Wednesday, 2 March 2022

Situation in Israel and the Occupied Palestinian Territory, including the recent Amnesty International Report: Statements

 

7:42 pm

Photo of Johnny MythenJohnny Mythen (Wexford, Sinn Fein) | Oireachtas source

The report by Amnesty International is a scathing indictment of the policies of the state of Israel towards the Palestinian people. It is not an easy read. It sets out a catalogue of oppression, state discrimination and the widespread denial of basic human rights. It contains graphic detail on what it is like to live under apartheid, which is a series of criminal policies carefully designed to break the spirit and resolve of people in order to steal their land. Make no mistake about it. This is about land.

To complete this programme of theft, the Israeli authorities must remove the very idea of Palestine. The reality of the Israeli vision for the Palestinian people is played out nightly. Doors are kicked down by violent thugs in uniform. Children scream as parents and siblings are torn from their beds. This would be bad enough if it was mindless violence but it is much more than that. It is a concentrated campaign of coercion, ruthlessly administered by Israeli security forces in the name of their government with the objective of terrorising people from their homes and land. When Palestinians cannot be terrorised from their homes, the Israelis use huge diggers to raze their homes to the ground, leaving whole families homeless. On the site where Palestinian homes once stood, they erect illegal settlements in their place in blatant breach of international law.

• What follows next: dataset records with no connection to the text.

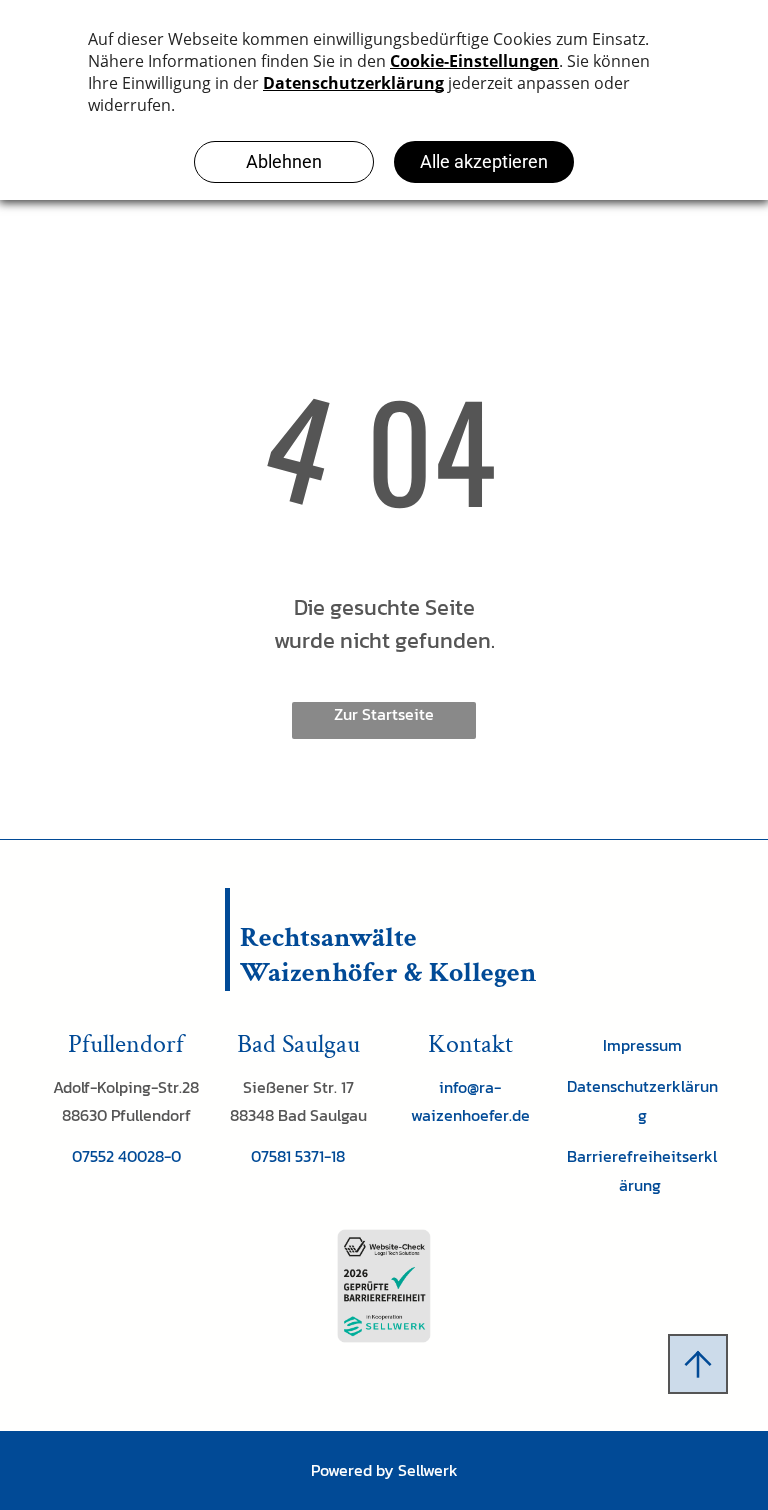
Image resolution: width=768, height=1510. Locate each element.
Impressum (642, 1045)
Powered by (352, 1470)
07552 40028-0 (126, 1156)
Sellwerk (428, 1470)
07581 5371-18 (298, 1156)
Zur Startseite (384, 714)
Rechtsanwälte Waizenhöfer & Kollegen (388, 955)
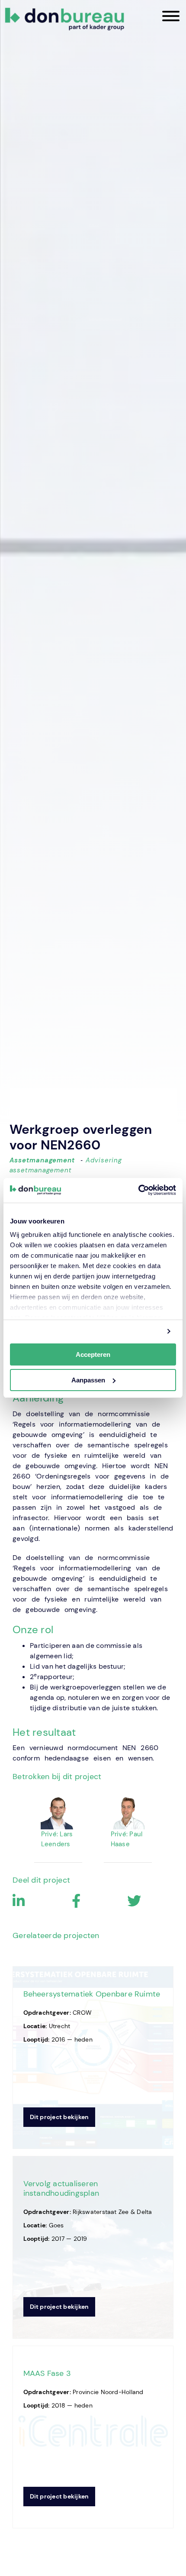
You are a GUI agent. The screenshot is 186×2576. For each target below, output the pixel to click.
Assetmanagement (42, 1160)
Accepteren (93, 1354)
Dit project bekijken (59, 2117)
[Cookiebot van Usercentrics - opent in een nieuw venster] (138, 1190)
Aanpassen (88, 1380)
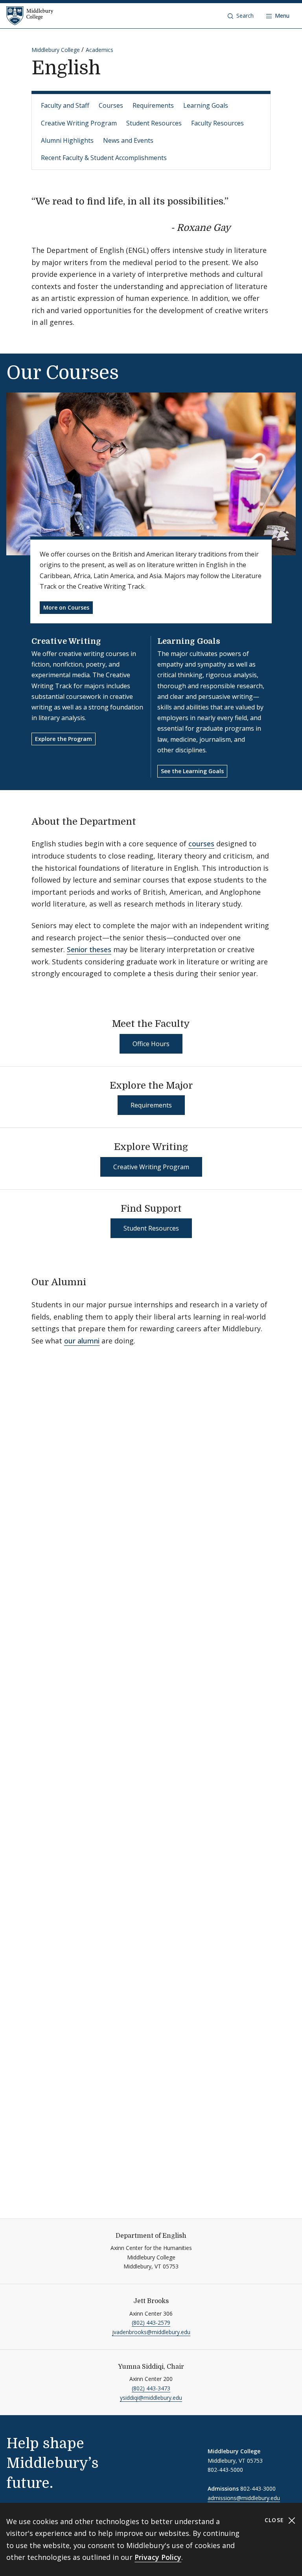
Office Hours (151, 1043)
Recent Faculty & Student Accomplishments (104, 157)
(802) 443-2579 (151, 2322)
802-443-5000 (225, 2469)
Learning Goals (205, 105)
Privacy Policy (157, 2557)
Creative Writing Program (79, 123)
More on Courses (66, 607)
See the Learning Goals (192, 771)
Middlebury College (55, 49)
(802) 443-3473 (151, 2388)
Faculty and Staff (65, 105)
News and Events (128, 140)
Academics (99, 49)
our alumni (81, 1340)
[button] (240, 16)
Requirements (153, 105)
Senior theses (89, 949)
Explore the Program (63, 739)
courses (201, 843)
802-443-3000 (258, 2488)
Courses (111, 105)
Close (275, 2520)
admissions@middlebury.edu (244, 2498)
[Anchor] (237, 227)
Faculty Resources (217, 123)
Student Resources (154, 123)
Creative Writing (66, 641)
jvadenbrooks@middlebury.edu (151, 2332)
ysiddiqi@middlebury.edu (151, 2397)
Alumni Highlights (67, 140)
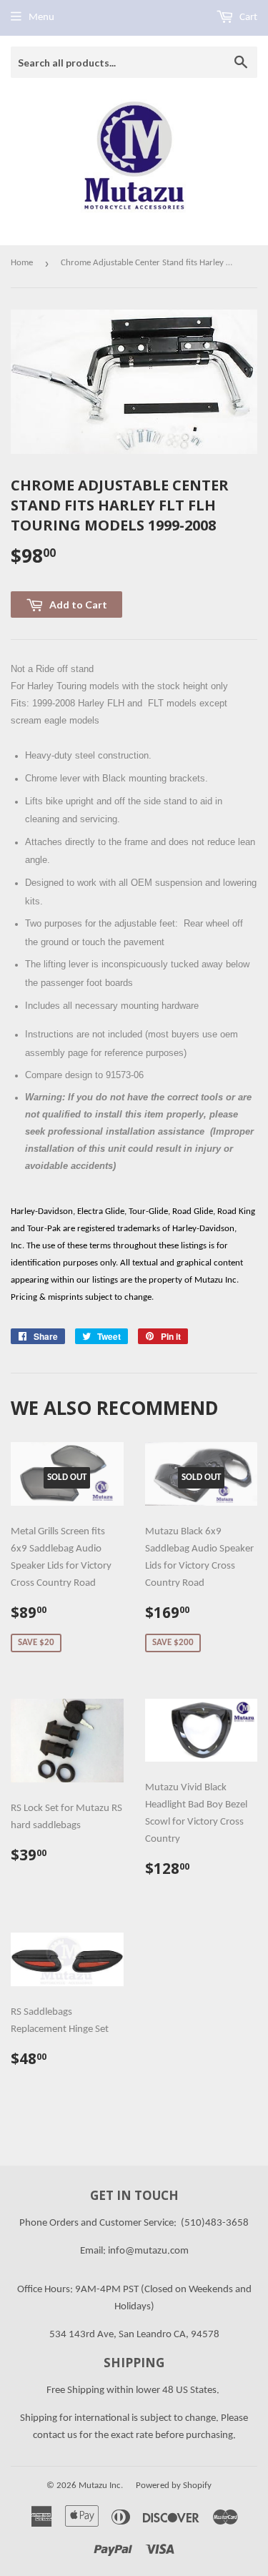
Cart (247, 17)
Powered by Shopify (174, 2485)
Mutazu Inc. (101, 2485)
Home (22, 262)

Apartheid is a cruel and inhumane system and a gross abuse of human rights. It is the splitting up of families and segregation of Palestinian communities. It is being forced to use a different road. Like the apartheid system of South Africa, Palestinians are being forced into Bantustans, that is, fragmented segments of inferior land where a person requires the permission of his or her oppressor through the issuing of permits before he or she is allowed to travel, even to visit families.

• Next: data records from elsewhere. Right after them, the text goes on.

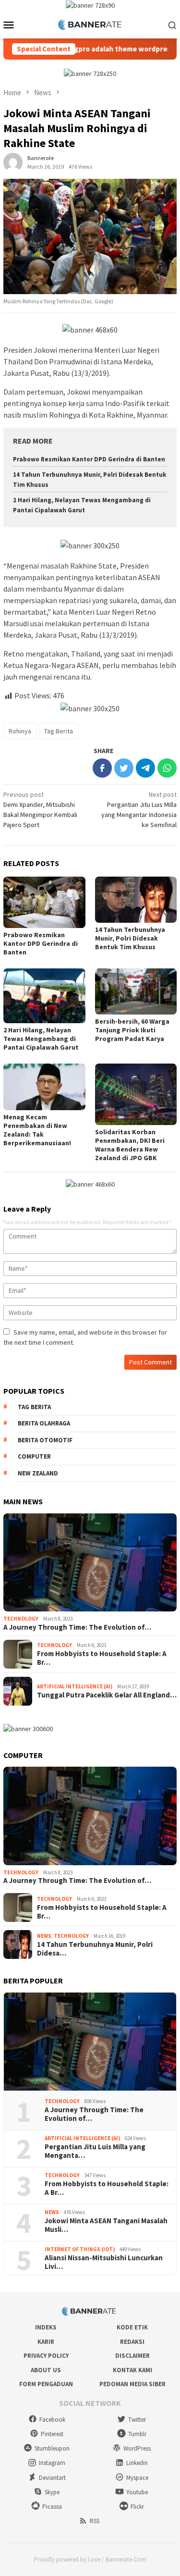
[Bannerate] (90, 24)
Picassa (52, 2506)
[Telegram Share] (145, 768)
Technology (20, 1618)
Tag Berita (58, 731)
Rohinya (20, 731)
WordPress (137, 2448)
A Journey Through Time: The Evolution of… (77, 1627)
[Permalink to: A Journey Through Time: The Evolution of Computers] (90, 1562)
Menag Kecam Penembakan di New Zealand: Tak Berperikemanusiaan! (37, 1130)
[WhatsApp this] (167, 768)
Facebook (52, 2419)
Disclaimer (132, 2356)
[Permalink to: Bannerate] (13, 162)
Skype (52, 2492)
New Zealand (38, 1473)
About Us (46, 2370)
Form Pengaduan (46, 2384)
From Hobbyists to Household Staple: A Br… (102, 1658)
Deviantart (52, 2478)
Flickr (137, 2506)
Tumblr (137, 2434)
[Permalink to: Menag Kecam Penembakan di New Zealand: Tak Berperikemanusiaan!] (44, 1087)
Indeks (46, 2327)
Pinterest (52, 2434)
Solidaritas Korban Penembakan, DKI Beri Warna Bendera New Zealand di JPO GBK (130, 1144)
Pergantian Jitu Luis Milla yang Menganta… (95, 2151)
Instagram (52, 2463)
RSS (94, 2521)
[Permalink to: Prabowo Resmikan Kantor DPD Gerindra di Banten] (44, 902)
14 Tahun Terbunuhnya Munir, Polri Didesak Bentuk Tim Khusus (130, 938)
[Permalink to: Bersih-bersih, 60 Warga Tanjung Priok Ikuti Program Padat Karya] (136, 991)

The Israeli authorities recently undertook to designate six Palestinian NGOs as terrorist organisations, for which they offered not a sliver of reliable evidence. Two of these NGOs are funded by the Irish taxpayer. This was a blatant attempt to suppress the role of those organisations in bringing to the attention of the whole world the searing oppression visited upon innocent Palestinians. The failure of the Government to attempt to counter the chilling effect of this move has been disappointing. Last week, I was disappointed that this institution - the seat of the Irish Government - allowed room for an apologist for the inhumane policies of the Israeli Government a platform in the audiovisual room of the Dáil complex. She spoke nothing but Israeli propaganda.

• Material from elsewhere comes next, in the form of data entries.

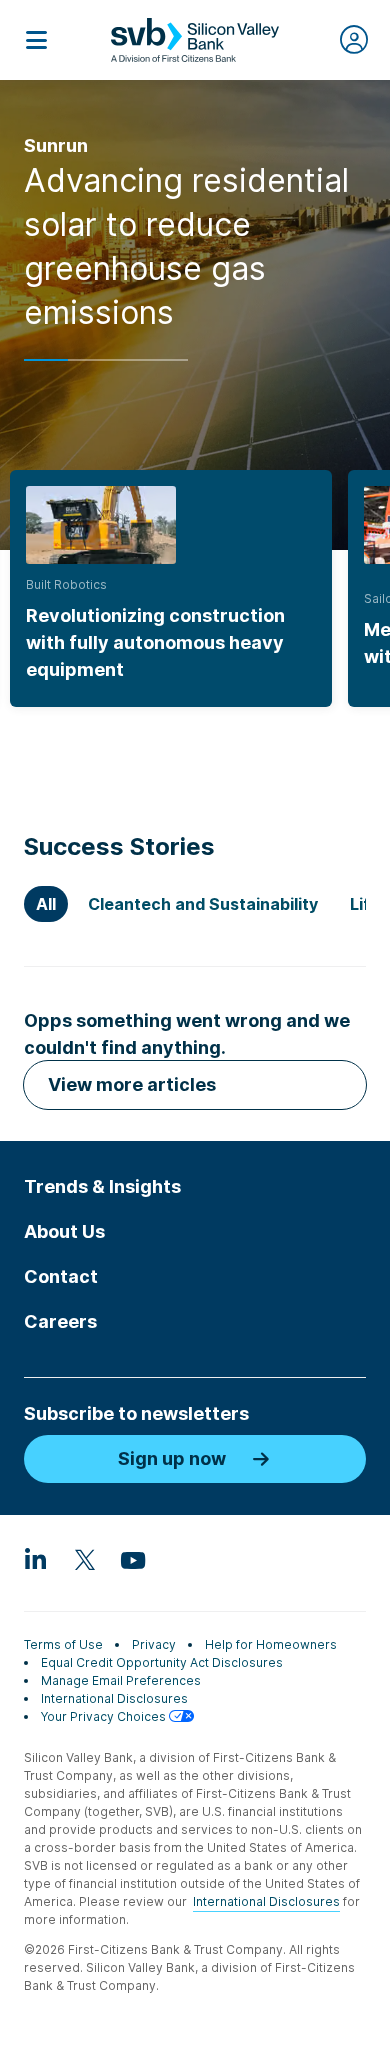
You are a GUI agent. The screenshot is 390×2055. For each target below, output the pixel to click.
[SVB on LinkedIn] (36, 1559)
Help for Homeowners (271, 1644)
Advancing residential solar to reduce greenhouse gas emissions (186, 246)
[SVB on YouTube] (132, 1559)
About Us (64, 1231)
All (46, 904)
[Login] (354, 40)
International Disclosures (114, 1698)
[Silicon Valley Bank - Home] (195, 40)
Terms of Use (63, 1644)
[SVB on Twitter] (84, 1559)
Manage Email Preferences (121, 1680)
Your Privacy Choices (105, 1716)
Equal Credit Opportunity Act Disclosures (162, 1662)
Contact (61, 1276)
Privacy (154, 1644)
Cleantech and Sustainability (203, 904)
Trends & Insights (102, 1186)
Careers (60, 1321)
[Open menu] (36, 40)
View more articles (132, 1084)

The Irish Government has a seat on the UN Security Council. Ireland must use this seat to engage with the Israeli Government to stop the persecution of the Palestinian people and the annexation of their homelands. Last year, the reality of the Israeli de facto annexation of Palestinian territories was recognised through the motion passed by the Dáil.

The people of Ireland can and always will identify with oppressed people across the world. Just as we must help the Ukrainian people as best we can, we must also stand against apartheid in all its shapes and forms. We must support the Palestinians and their rightful place among the nations. There can be no two-state solution if a Palestinian state is no longer viable.